We can classify sequences in two different ways. One of them is taking into account the number of elements, and the other is taking into account the behavior of these elements.
→ Classification of the numerical sequence according to the number of elements
When we classify the sequence according to the number of elements, there are two possible classifications: the finite sequence and the infinite sequence.
◦ Finite number sequence
A sequence is finite if it has a limited number of elements.
Examples:
(1, 2, 3, 4, 5, 6, 7, 8, 9, 10)
(0, 0, 0, 0, 0, 0, 0, 0, 0)
(-4, -6, -8, -10, -12)
◦ Infinite number sequence
A sequence is infinite if it has an unlimited number of elements.
Examples:
(1, 2, 3, 4, 5, 6, 7, 8, 9, 10, ...)
(3, 0, -3, -6, -9, -12, ...)
( -1, 2, -4, 8, -16, ...)
→ Classification of the numerical sequence according to the behavior of the sequence
The other way to classify is by sequence behavior. In this case, the sequence can be increasing, constant, oscillating or decreasing.
◦ Increasing number sequence
The sequence is increasing if a term is always greater than its predecessor.
Examples:
(1, 5, 9, 13, 17, ...)
(10, 11, 12, 13, 14, 15, ...)
◦ Constant number sequence
The sequence is constant when all terms have the same value.
Examples:
(1, 1, 1, 1, 1, 1, 1, ...)
(-1, -1, -1, -1, -1, ...)
◦ Descending number sequence
The sequence is decreasing if the terms in the sequence are always smaller than their predecessors.
Examples:
(-1, -2, -3, -4, -5, ...)
(19, 16, 13, 10, 8, ...)
◦ Oscillating number sequence
The sequence is oscillating if there are terms greater than their predecessors and terms smaller than their predecessors alternately.
Examples:
(1, -3, 9, -27, 81, ...)
(1, -1, 2, -2, 3, -3, 4, -4, ...)
Law of formation of the numerical sequence
In some cases, it is possible to describe the sequence using a formula, however this is not always possible. For example, the sequence of prime numbers is a well-defined sequence, however we cannot describe it using a formula. Knowing the formula, we were able to construct the law of occurrence of the numerical sequence.
Example 1:
Sequence of even numbers greater than zero.
\(a_n=2n\)
Note that when replacing n for one natural number (1, 2, 3, 4, ...), we will find an even number:
\(a_1=2⋅1=2\)
\(a_2=2⋅2=4\)
\(a_3=2⋅3=6\)
\(a_4=2⋅4=8\)
So, we have a formula that generates the terms of the sequence formed by even numbers greater than zero:
(2, 4, 6, 8, ...)
Example 2:
Sequence of natural numbers greater than 4.
\(a_n=4+n\)
Calculating the terms of the sequence, we have:
\(a_1=4+1=5\)
\(a_2=4+2=6\)
\(a_3=4+3=7\)
\(a_4=4+4=8\)
Writing the law of occurrence:
(5, 6, 7, 8,…)
See too: Arithmetic progression — a special case of numerical sequence
Solved exercises on numerical sequence
Question 1
A numerical sequence has a formation law equal to \(a_n=n^2+1\). Analyzing this sequence, we can state that the value of the 5th term of the sequence will be:
A) 6
B) 10
C) 11
D) 25
E) 26
Resolution:
Alternative E
Calculating the value of the 5th term of the sequence, we have:
\(a_5=5^2+1\)
\(a_5=25+1\)
\(a_5=26\)
Question 2
Analyze the following numerical sequences:
I. (1, -2, 3, -4, 5, -6, ...)
II. (13, 13, 13, 13, 13, ...)
III. (1, 2, 3, 4, 5, 6, ...)
We can state that sequences I, II and III are classified respectively as:
A) increasing, oscillating and decreasing.

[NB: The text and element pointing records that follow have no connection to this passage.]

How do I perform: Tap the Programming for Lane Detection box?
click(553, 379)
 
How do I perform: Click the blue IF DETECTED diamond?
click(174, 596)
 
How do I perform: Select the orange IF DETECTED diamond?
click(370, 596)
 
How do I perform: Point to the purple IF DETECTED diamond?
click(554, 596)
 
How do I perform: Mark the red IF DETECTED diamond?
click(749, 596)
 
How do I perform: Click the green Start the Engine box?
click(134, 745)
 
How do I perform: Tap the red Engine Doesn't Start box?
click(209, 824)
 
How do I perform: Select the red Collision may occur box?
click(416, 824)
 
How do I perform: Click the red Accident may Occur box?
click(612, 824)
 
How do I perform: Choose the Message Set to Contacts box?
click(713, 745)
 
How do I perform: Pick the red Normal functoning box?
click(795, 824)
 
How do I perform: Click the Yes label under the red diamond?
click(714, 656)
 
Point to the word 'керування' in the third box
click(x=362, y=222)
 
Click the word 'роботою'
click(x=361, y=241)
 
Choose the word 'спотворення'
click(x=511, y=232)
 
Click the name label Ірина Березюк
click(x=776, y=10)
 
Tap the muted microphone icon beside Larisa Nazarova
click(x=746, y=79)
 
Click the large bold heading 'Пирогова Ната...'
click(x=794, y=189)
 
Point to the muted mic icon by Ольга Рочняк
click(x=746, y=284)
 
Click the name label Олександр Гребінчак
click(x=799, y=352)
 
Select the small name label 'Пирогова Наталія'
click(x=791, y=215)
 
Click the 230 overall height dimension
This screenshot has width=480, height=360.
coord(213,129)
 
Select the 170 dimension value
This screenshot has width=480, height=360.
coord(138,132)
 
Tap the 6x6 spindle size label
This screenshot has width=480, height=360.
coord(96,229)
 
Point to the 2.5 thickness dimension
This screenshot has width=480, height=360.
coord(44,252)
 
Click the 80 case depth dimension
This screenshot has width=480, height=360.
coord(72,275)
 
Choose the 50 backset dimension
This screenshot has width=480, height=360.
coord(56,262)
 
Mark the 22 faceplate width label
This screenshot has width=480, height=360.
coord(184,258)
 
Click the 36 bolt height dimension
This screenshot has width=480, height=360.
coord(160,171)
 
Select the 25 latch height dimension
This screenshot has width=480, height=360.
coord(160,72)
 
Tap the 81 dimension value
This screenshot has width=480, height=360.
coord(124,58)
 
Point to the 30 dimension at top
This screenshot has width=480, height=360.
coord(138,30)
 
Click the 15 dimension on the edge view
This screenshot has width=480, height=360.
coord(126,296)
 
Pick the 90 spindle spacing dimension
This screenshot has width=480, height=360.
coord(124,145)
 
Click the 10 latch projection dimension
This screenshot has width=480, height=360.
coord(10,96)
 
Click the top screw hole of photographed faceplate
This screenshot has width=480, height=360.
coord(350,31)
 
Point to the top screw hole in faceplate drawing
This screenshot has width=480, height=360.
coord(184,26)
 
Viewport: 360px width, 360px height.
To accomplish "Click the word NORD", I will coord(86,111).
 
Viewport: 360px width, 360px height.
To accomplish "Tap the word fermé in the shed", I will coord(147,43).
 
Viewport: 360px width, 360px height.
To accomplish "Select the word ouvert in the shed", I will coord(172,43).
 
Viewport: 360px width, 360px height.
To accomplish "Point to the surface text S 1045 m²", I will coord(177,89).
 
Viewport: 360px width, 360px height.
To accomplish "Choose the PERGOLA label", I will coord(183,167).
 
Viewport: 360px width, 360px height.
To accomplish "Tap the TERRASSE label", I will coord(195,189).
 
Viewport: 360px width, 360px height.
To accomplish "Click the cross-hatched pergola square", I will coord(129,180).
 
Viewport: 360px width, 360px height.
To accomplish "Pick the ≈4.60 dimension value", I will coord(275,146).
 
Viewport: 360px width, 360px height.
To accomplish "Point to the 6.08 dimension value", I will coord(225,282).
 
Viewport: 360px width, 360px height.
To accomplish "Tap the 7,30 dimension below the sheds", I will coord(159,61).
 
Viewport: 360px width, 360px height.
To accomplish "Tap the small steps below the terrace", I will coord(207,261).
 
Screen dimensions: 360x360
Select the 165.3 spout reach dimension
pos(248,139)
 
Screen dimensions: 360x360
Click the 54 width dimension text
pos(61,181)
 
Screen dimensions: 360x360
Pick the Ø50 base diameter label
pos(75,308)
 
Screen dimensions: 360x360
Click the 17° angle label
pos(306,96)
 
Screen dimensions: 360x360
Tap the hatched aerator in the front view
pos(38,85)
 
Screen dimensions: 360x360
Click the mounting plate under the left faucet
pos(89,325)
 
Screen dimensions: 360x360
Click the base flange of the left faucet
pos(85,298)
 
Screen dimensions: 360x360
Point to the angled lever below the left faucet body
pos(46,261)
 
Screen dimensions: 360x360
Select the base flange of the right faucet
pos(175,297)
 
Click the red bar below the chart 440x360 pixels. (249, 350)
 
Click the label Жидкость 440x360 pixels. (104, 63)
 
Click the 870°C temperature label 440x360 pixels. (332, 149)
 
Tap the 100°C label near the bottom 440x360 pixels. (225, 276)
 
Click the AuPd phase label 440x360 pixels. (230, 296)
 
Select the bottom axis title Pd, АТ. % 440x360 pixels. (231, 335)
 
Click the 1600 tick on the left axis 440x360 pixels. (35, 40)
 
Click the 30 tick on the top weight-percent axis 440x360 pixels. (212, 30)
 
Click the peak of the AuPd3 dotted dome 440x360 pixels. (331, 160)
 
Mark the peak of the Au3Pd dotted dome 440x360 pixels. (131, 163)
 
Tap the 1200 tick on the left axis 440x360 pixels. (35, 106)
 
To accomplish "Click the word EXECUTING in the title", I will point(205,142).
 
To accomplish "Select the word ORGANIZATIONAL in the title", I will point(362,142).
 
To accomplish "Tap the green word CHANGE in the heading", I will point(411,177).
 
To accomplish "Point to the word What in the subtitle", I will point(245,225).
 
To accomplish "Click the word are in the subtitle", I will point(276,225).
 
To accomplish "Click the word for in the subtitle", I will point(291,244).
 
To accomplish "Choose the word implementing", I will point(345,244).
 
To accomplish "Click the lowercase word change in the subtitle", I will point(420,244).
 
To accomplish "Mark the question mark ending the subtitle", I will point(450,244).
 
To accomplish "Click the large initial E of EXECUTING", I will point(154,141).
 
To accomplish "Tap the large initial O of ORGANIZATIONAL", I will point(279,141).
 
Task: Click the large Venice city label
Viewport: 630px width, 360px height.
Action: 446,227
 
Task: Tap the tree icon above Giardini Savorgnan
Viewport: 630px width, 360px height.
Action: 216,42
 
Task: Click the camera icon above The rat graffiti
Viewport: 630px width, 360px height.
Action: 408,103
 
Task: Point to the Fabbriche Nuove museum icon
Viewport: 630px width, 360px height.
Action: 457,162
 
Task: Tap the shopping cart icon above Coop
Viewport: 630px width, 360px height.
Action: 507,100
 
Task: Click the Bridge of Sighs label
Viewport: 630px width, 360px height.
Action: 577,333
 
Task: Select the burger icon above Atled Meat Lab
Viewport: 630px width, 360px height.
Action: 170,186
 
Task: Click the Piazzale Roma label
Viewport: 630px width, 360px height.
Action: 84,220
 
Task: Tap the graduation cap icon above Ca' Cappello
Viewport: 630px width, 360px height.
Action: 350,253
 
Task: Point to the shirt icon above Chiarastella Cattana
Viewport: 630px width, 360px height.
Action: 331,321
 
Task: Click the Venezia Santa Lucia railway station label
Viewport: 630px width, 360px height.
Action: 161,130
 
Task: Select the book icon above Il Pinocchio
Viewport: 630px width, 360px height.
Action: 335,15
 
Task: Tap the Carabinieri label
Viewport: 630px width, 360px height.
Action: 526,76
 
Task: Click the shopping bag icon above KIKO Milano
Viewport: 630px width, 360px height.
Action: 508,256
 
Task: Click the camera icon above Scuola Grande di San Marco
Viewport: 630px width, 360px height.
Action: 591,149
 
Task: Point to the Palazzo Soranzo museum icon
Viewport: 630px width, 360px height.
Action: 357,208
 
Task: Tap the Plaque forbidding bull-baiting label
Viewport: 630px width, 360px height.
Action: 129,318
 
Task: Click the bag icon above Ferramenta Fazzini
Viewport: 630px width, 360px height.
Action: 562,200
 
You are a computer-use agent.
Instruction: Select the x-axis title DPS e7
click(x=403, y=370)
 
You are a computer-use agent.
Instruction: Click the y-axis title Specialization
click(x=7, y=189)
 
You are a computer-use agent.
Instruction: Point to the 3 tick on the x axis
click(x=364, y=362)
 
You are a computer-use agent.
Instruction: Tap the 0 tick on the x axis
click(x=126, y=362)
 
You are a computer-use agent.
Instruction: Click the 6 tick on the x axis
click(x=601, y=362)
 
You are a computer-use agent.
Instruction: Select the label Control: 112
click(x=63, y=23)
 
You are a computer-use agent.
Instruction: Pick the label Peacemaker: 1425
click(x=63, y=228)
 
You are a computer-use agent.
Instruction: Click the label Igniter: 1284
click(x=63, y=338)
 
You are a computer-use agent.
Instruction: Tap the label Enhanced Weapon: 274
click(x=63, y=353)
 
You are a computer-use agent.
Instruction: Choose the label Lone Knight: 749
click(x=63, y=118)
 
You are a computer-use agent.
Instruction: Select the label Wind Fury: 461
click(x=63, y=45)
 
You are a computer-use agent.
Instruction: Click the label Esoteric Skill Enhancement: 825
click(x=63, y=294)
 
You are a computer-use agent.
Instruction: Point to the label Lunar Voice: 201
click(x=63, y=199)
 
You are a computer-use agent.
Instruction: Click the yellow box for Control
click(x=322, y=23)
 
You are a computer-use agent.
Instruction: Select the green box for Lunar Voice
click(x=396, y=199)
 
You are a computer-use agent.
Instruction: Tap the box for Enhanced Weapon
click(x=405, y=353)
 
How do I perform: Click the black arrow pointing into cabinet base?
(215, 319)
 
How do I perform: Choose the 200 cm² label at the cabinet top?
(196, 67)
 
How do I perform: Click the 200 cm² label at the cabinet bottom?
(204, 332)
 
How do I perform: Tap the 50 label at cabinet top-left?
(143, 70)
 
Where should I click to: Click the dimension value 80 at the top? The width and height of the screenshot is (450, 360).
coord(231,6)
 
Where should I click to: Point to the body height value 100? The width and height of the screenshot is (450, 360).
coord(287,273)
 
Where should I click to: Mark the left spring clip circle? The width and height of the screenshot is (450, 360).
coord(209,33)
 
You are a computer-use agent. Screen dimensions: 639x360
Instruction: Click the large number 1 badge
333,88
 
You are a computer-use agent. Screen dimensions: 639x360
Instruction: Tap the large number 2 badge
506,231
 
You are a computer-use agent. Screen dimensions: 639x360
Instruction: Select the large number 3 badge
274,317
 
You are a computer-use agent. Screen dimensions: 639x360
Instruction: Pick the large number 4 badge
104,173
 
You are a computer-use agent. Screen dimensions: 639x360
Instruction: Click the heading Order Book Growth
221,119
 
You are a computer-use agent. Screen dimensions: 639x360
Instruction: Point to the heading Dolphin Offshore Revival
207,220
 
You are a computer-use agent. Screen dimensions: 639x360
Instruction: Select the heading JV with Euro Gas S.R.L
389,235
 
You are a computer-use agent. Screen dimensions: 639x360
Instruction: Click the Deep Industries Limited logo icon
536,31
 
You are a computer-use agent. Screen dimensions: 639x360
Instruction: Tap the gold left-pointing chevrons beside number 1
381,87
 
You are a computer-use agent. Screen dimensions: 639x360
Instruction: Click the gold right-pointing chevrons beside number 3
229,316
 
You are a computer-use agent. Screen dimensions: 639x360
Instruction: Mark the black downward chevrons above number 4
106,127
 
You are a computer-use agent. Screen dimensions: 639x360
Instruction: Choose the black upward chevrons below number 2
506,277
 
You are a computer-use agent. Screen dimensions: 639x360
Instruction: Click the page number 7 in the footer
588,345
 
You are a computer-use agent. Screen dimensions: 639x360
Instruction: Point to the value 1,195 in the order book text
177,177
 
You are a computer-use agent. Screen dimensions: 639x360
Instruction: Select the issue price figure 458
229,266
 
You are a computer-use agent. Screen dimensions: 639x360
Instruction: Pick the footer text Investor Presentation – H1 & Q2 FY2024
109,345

B) decreasing, increasing and oscillating.
C) oscillating, constant and increasing.
D) decreasing, oscillating and constant.
E) oscillating, decreasing and increasing.
Resolution:
Alternative C
Analyzing the sequences, we can state that:
I. (1, -2, 3, -4, 5, -6, ...)
It is oscillating, as there are terms that are greater than their predecessors and terms that are smaller than their predecessors.
II. (13, 13, 13, 13, 13, ...)
It is constant, as the terms of the sequence are always the same.
III. (1, 2, 3, 4, 5, 6, ...)
It is increasing, as the terms are always larger than their predecessors.